== CONSIGNE 1 ==
Recopiez tel quel le passage de l'interview qui va de "Giacomo Agostini, témoin" jusqu'à "de son piédestal.".
== CONSIGNE 2 ==
D'après l'interview, combien de titres de Champion du monde Giacomo Agostini a-t-il remportés ?

== EXTRAIT DU TEXTE ==
________________________________________
Interview

Giacomo Agostini, témoin d'une époque révolue

Giacomo Agostini porte en lui depuis un demi-siècle la plus grande et la plus riche carrière d'un pilote moto. Recordman des titres et des victoires en Grand Prix, le champion italien observe un MotoGP aujourd'hui trop technologique à son goût, mais bien loin du manque criant de sécurité qui faisait des ravages à son époque.

Giacomo Agostini

Quand Giacomo Agostini annonce sa venue sur un Grand Prix MotoGP, le paddock est soudain en effervescence. Ses 15 titres de Champion du monde et ses 122 victoires en Grand Prix y sont évidemment pour beaucoup, lui qui a été la star absolue des circuits pendant ses 14 ans de carrière mondiale, l'un de ces héros forgeant l'admiration par les prouesses qu'il réalisait le week-end et un compétiteur acharné, qu'ils sont rares à avoir réussi à faire descendre de son piédestal.
________________________________________
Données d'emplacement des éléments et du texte

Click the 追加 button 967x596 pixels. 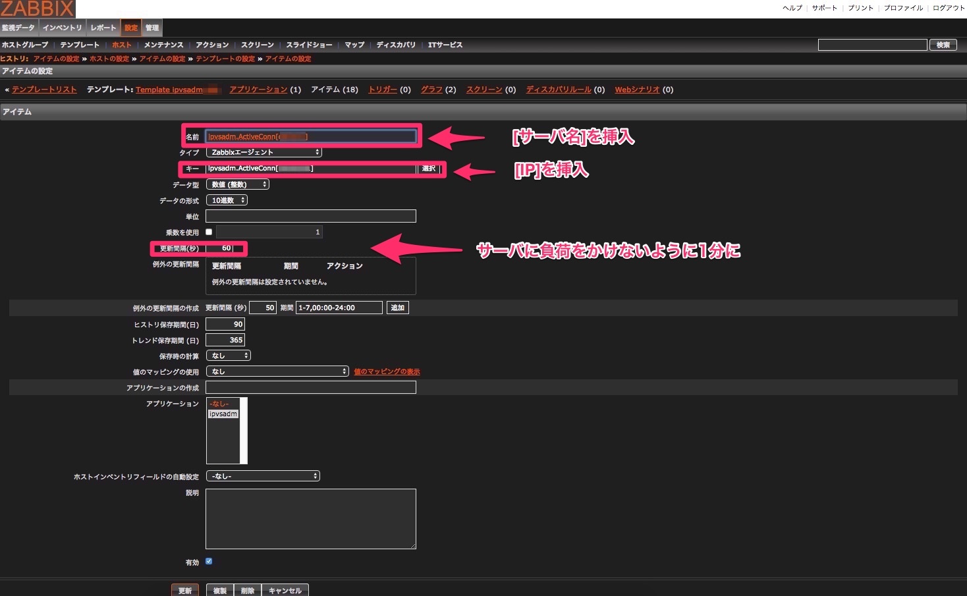point(398,308)
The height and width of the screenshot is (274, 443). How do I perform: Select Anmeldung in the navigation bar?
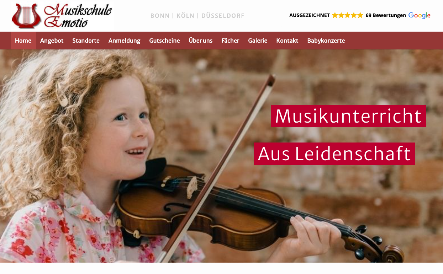coord(125,41)
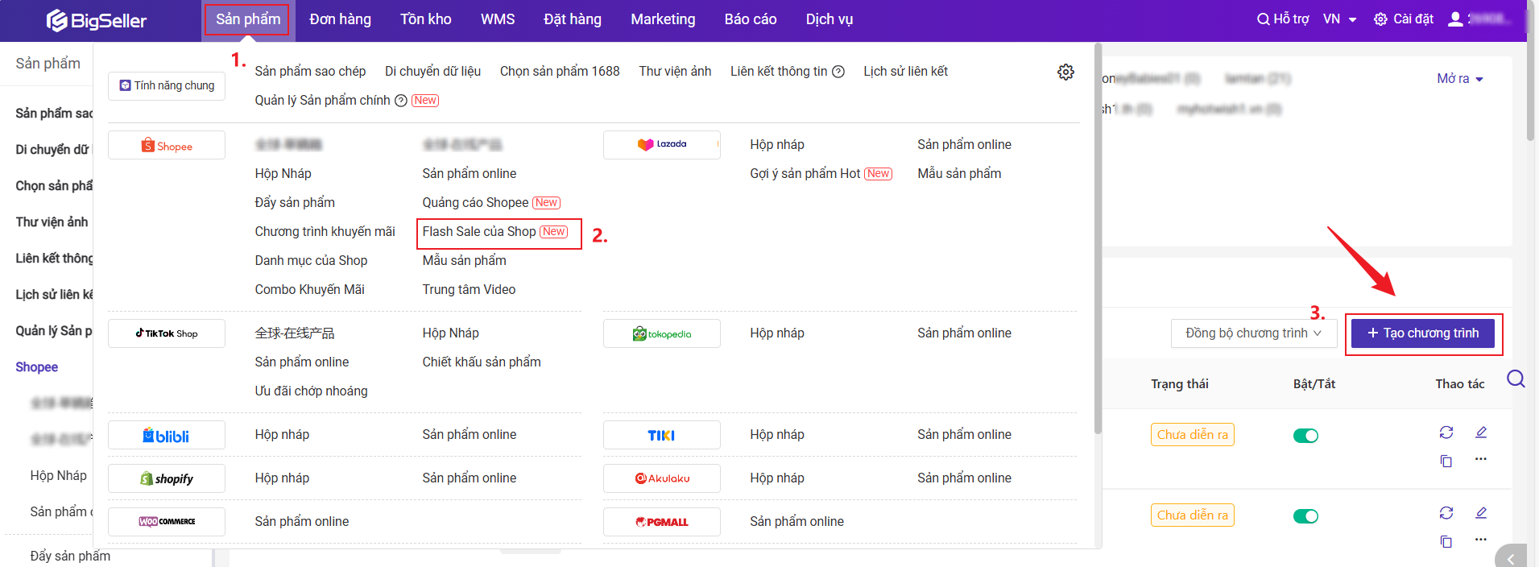
Task: Disable the second campaign toggle switch
Action: [x=1305, y=516]
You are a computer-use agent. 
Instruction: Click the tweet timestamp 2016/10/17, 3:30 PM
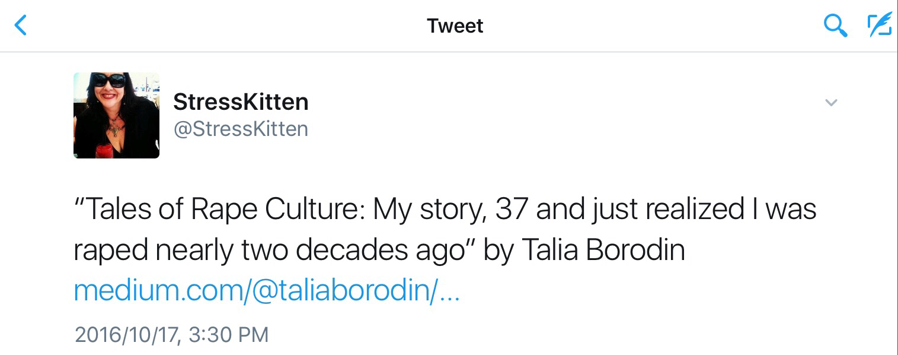coord(172,334)
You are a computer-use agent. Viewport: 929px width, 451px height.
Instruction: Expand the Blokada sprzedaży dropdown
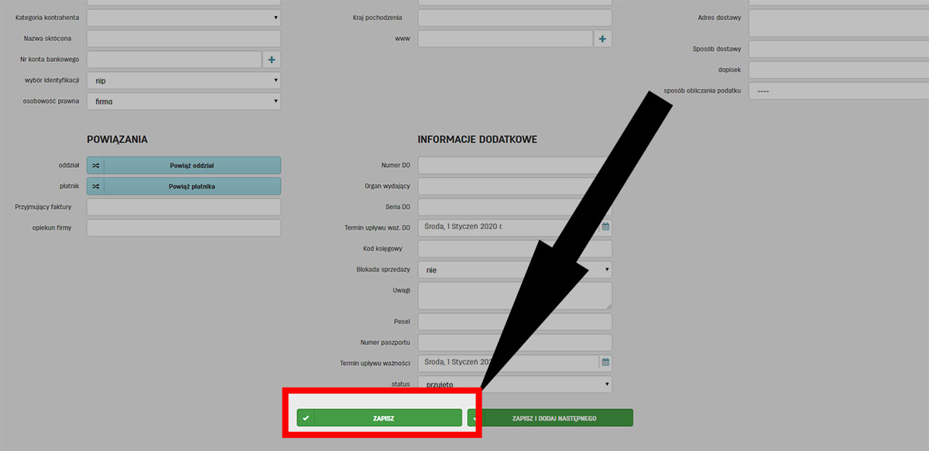(515, 270)
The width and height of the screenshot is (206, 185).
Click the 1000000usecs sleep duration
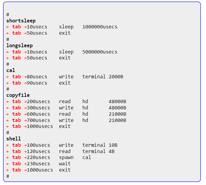point(100,27)
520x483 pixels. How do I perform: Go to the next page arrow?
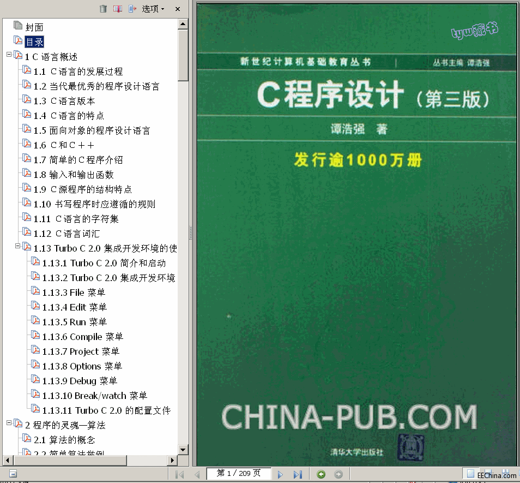(280, 474)
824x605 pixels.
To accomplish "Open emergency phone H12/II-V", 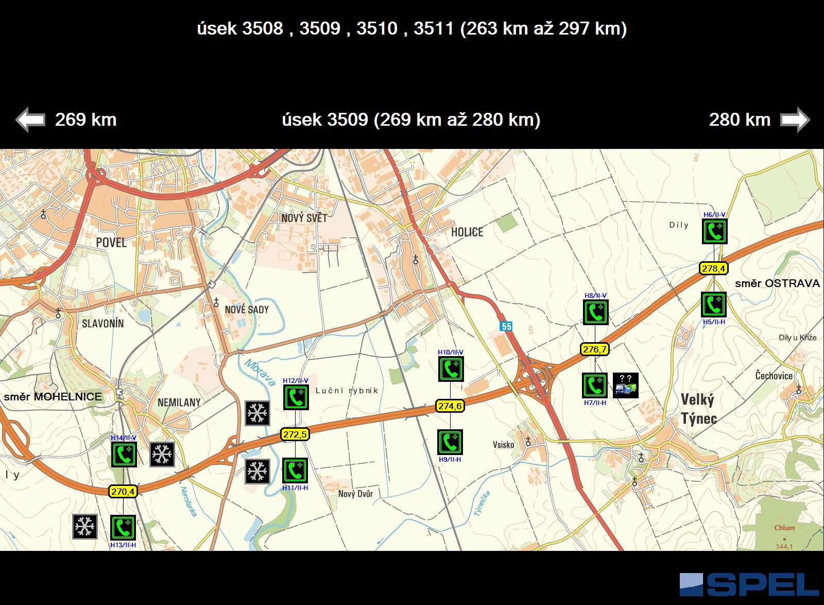I will 296,397.
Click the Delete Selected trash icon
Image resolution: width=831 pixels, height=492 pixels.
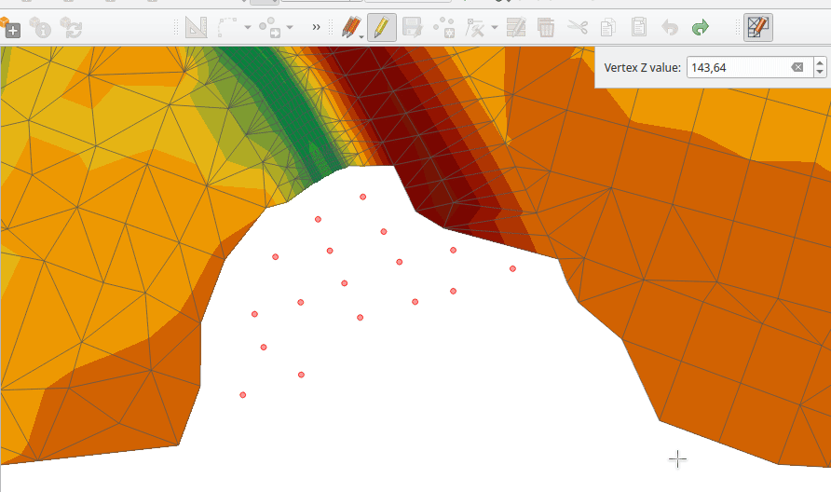point(546,28)
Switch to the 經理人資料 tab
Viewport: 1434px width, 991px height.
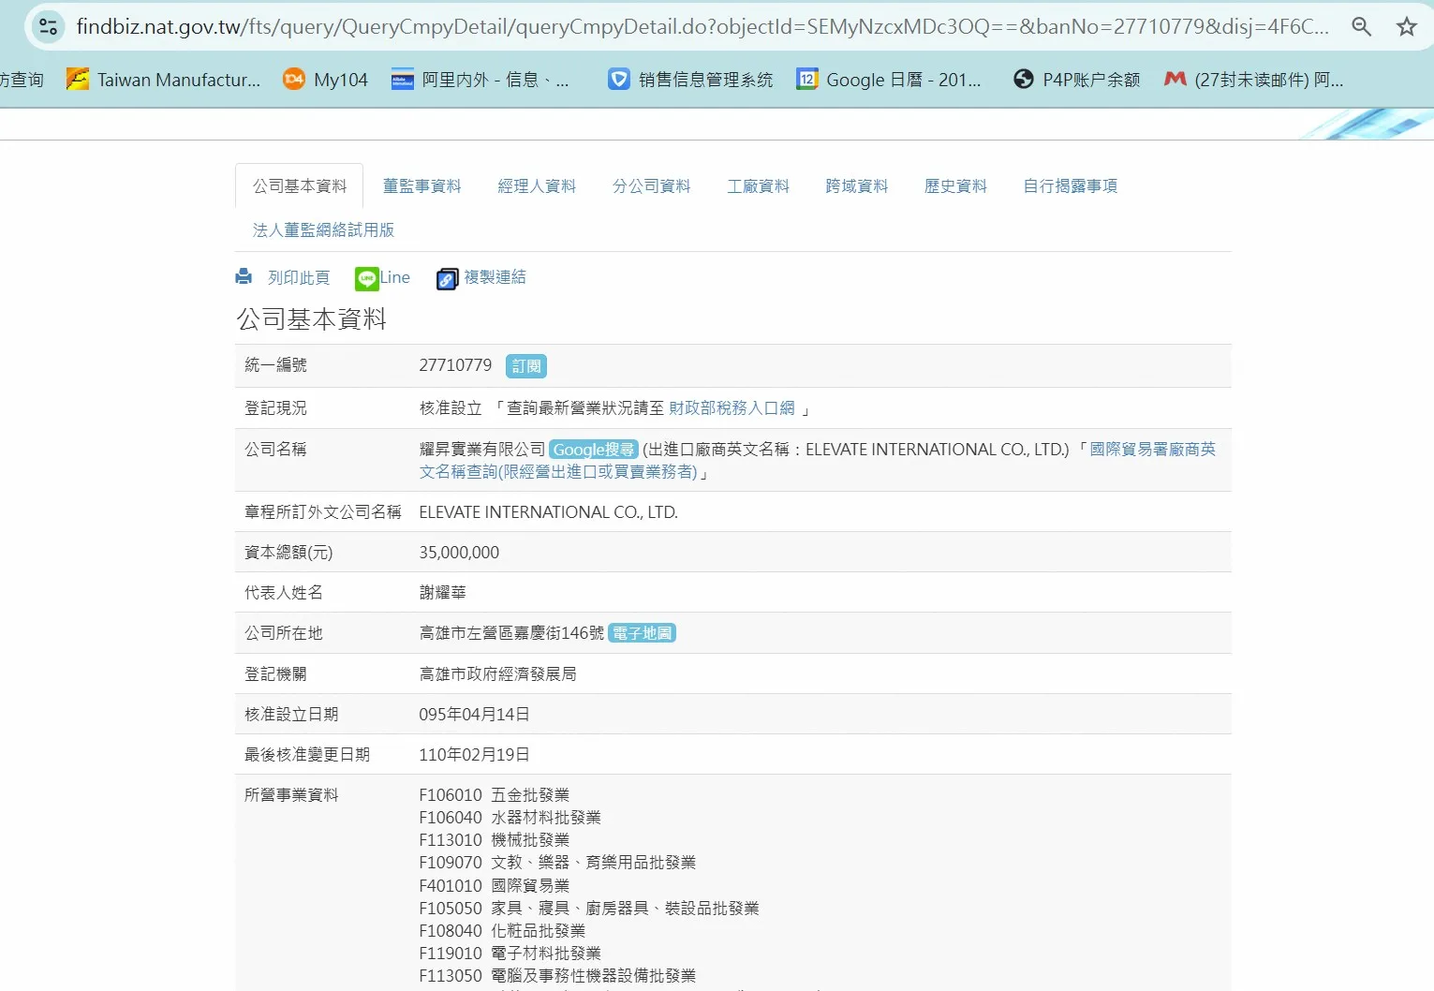tap(537, 186)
________________________________________
== RÉPONSE FINALE 1 ==
Giacomo Agostini, témoin d'une époque révolue

Giacomo Agostini porte en lui depuis un demi-siècle la plus grande et la plus riche carrière d'un pilote moto. Recordman des titres et des victoires en Grand Prix, le champion italien observe un MotoGP aujourd'hui trop technologique à son goût, mais bien loin du manque criant de sécurité qui faisait des ravages à son époque.

Giacomo Agostini

Quand Giacomo Agostini annonce sa venue sur un Grand Prix MotoGP, le paddock est soudain en effervescence. Ses 15 titres de Champion du monde et ses 122 victoires en Grand Prix y sont évidemment pour beaucoup, lui qui a été la star absolue des circuits pendant ses 14 ans de carrière mondiale, l'un de ces héros forgeant l'admiration par les prouesses qu'il réalisait le week-end et un compétiteur acharné, qu'ils sont rares à avoir réussi à faire descendre de son piédestal.

== RÉPONSE FINALE 2 ==
15 titres.